“Vividly realized and intricately observed, Good Night, Mr. Kissinger is a poignant portrait of a city and the characters that live in the wake of great change.”

Tahmima Anam, author of The Good Muslim

Good Night Mr. Kissinger

K. Anis Ahmed

From beginning to end, Good Night, Mr. Kissinger traces the modern history of Dhaka, Bangladesh, and its rise from provincial outpost to megacity.

Good Night, Mr. Kissinger opens in 1970, in the days before war, when an unfinished suburban house is suddenly occupied by the family of an untouchable and disarming girl. Her brief appearance in her young neighbor’s life overshadows (at least for a time) the tanks that soon roll onto their idyllic street.  Kissinger ends in present day Dhaka, with the construction magnate Shabhaz ruminating about his dysfunctional family on the forty-first floor of the highest tower of the city—one which he himself built.

Ahmed plunges into this anarchic, overwhelming place, plucking individuals from the masses to tell stories of love and ambition, family secrets and exile.  There are the brothers Bahram and Jamshed, whose father dresses them in similar clothes to avoid sibling rivalry.  And Ramkamal, author of the greatest novel never written, whose disappearance leaves behind a group of disjointed followers trying to make sense of their lives.  And there is James D’Costa, the exiled Bangladeshi waiter with an unlikely name, whose encounters with Henry Kissinger force a tense confrontation between past and future.


Praise for Good Night Mr.
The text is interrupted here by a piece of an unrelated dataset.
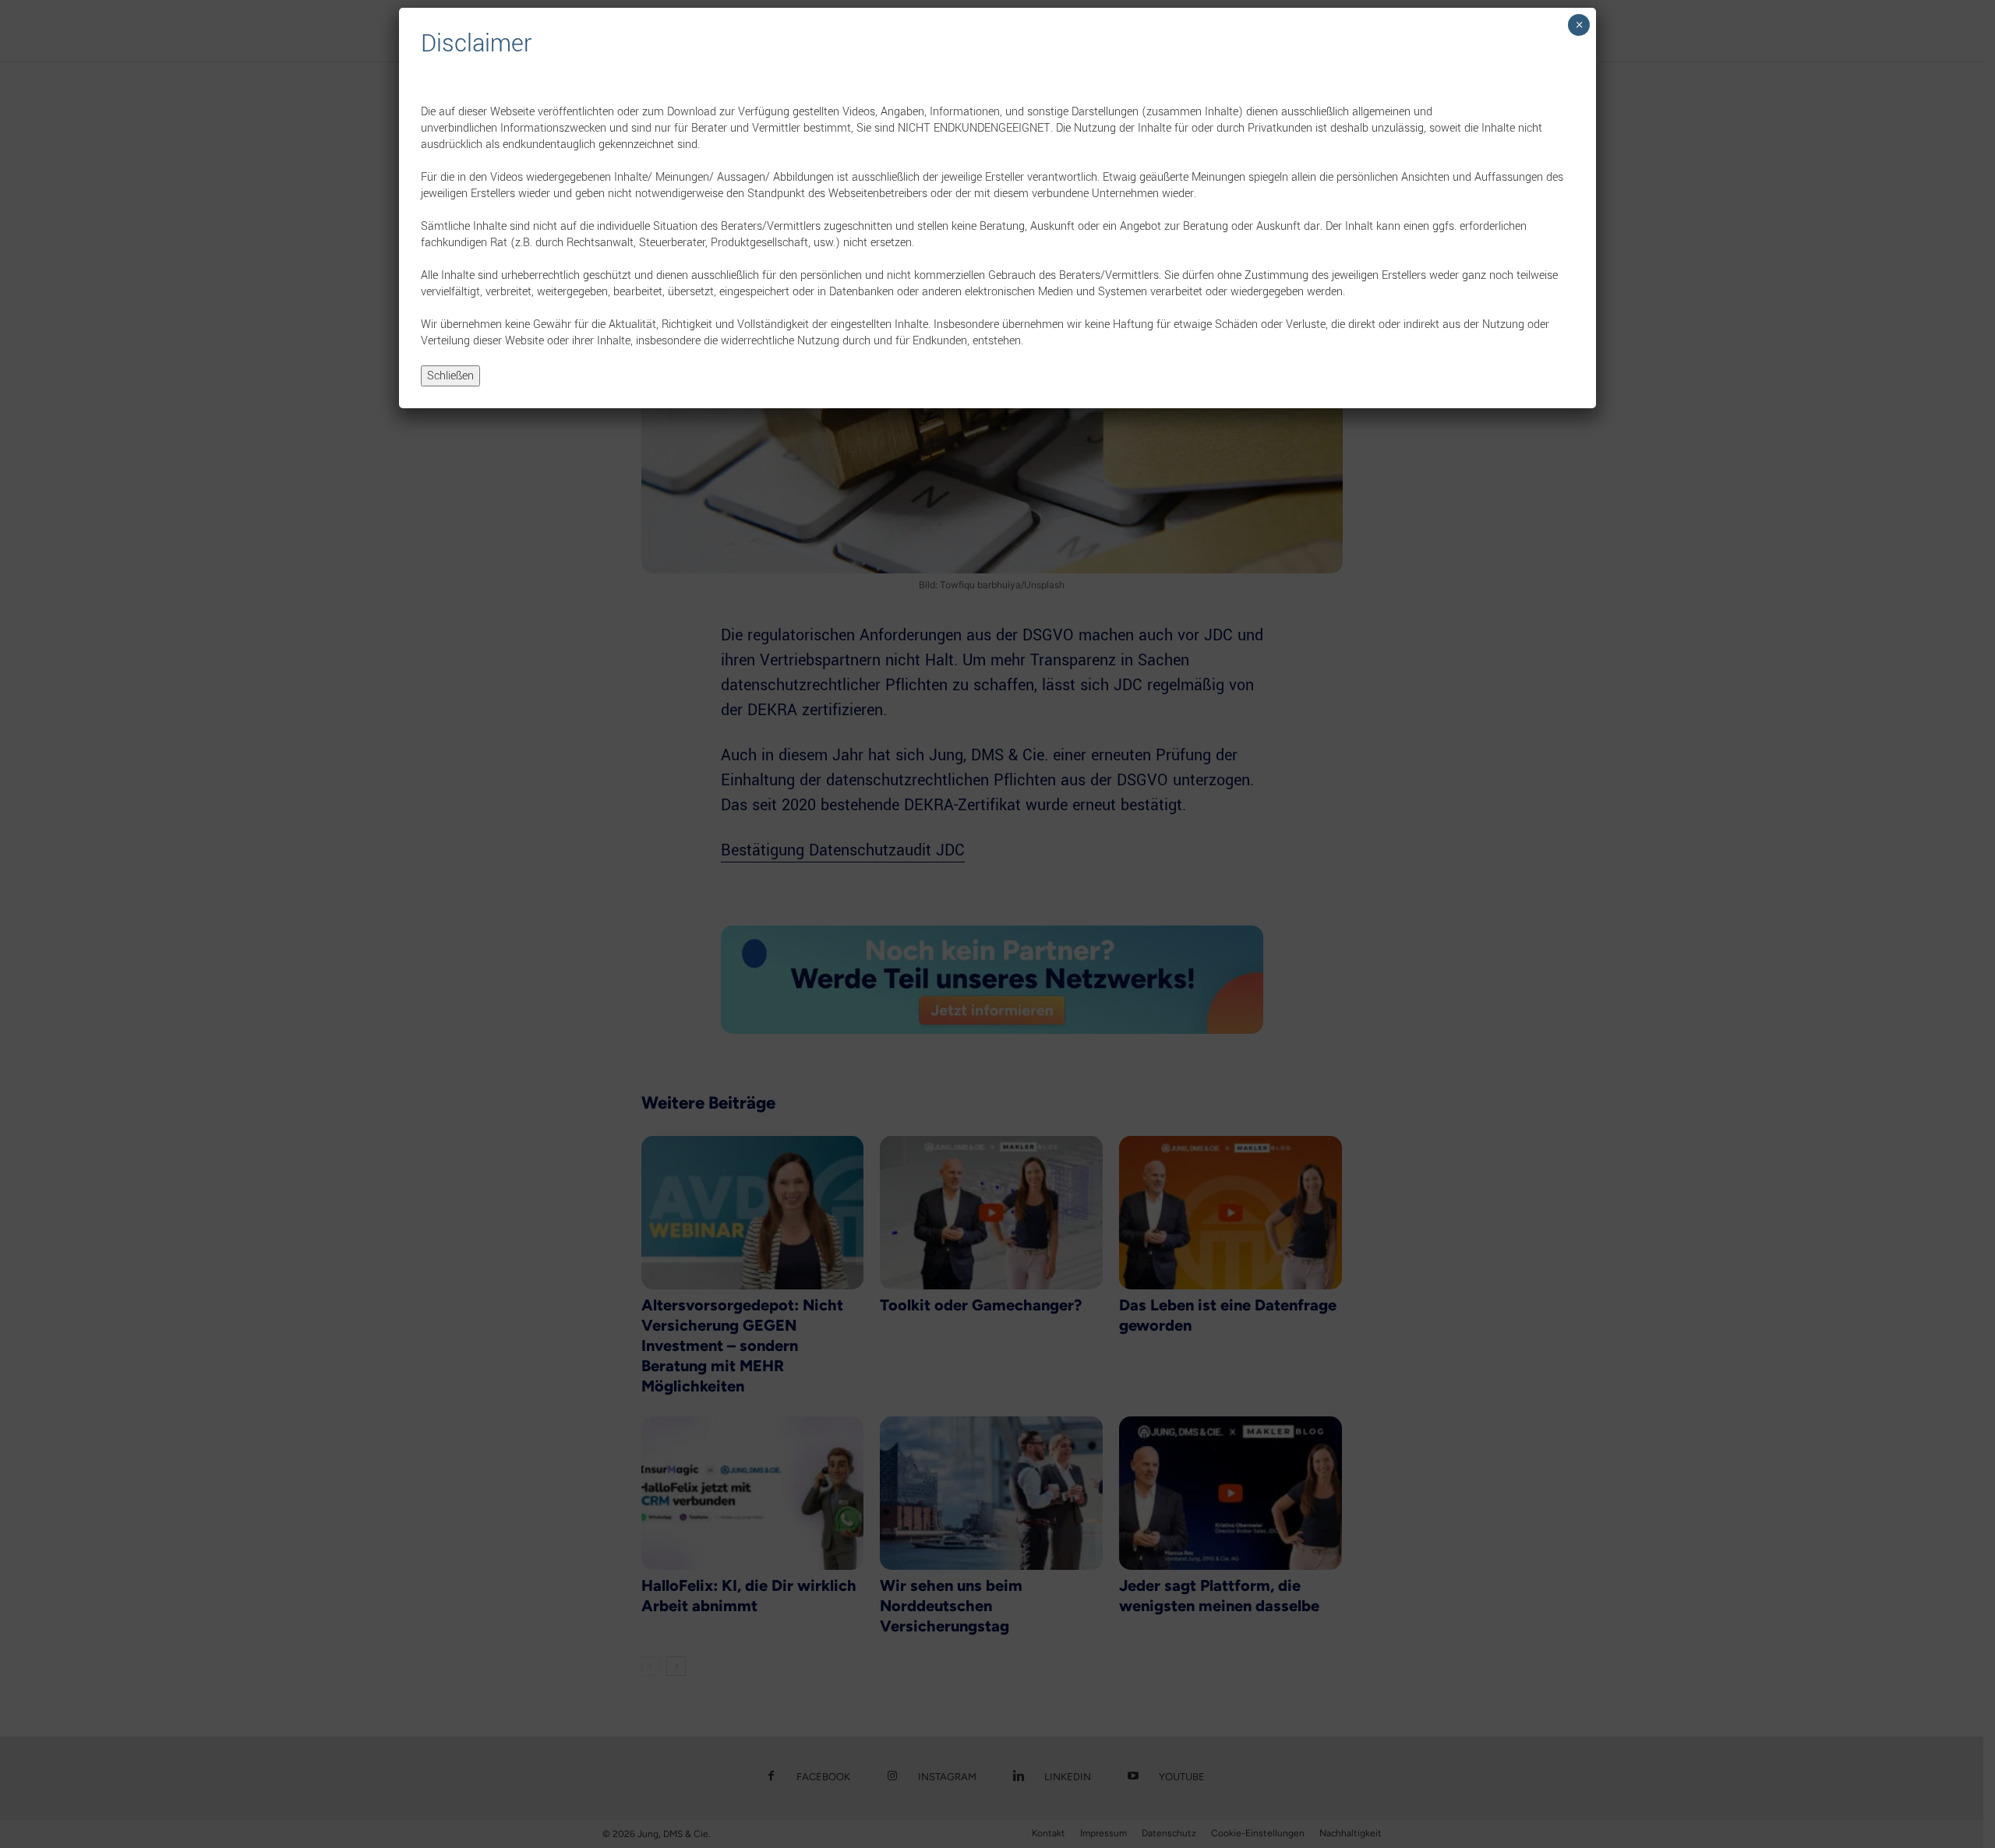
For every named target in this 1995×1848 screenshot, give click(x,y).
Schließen (450, 376)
Kissinger

"Vividly realized and intricately observed, Good Night, Mr. Kissinger is a poignant portrait of a city and the characters that live in the wake of great change."
Tahmima Anam, The Good Muslim

"These stories reveal K. Anis Ahmed to be a writer of great promise with a telling eye for detail."
Shashi Tharoor, The Great Indian Novel

"...K. Anis Ahmed’s distinctly important and intelligent voice, piecing together moments of the chaos, one emboldened character at a time."